Sevgi… Dostluk… Sonsuzluğa dek uzar gider… Sevgi olmazsa mutlu olamayız, mutlu olamamak da ölmek değil de nedir? Mutlu olmak varken, ölmek niyedir? Mutlu olmak için sevmek, yaşama sarılmak gerekir. O sevgi, o hayat, o sevda var ya… Bana; “Sevginin sesi var kulaklarımda/ Kulaklarım kulaklarım/ Kulaklarım nerede/ Sevdanın gözü var gözlerimde/ Gözlerim gözlerim/ Gözlerim nerede/ Kaf Dağı’nın ardı mutluluk/ Mutluluk mutluluk/ Mutluluk nerede”yi yazdırır!..

***

Sevmek… Cömertçe… Yürek isteyen şiiri, sanatı, sporu... Kırçiçiçeğini, karanfili, nilüferi, algülü… Ardıçkuşunu, serçeyi, kelebeği, atları… Siyah-Beyaz’ı, Kırmızı-Lacivert’i, Sarı-Kırmızı’yı, Yeşil-Kırmızı’yı, Sarı-Lacivert’i… Cahit Sıtkı’nın “Gündüze alışan renkler/
Her gece perişan renkler’’ini sevmektir!

“Hiçbir zaman, hiçbir insanın unutamayacağı bir güzellik vardır. O da bir insanın bir insandan

gördüğü yürekten sevgidir, sevdadır insanın” diyen Yaşar Kemal’in elbet bir bildiği vardır.

***

Çok sevdalar yaşayan ben… Çok kahırlar yaşayan ben… Sevgi… Hayat… Sevda… Şiir…

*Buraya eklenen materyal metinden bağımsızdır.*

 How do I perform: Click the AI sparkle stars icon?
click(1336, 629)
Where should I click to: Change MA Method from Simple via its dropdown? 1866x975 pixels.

Usuma gelince çıkar balkonuma; Ataol Behramoğlu dizelerini okurum, gırtlağım patlarcasına;

“Ve kederi de yaşamalısın, namusluca, bütün benliğinle
Çünkü acılar da, sevinçler gibi, olgunlaştırır insanı
Kanın karışmalı hayatın büyük dolaşımına
Dolaşmalı damarlarında hayatın sonsuz taze kanı

Yaşadıklarımdan öğrendiğim bir şey var:
Yaşadın mı büyük yaşayacaksın, ırmaklara,

göğe, bütün evrene karışırcasına
Çünkü ömür dediğimiz şey, hayata

sunulmuş bir armağandır
Ve hayat, sunulmuş bir armağandır insana.”

Ne kadar sevinç varsa yaşamda, sevdiklerinizin sevenlerinizin olsun!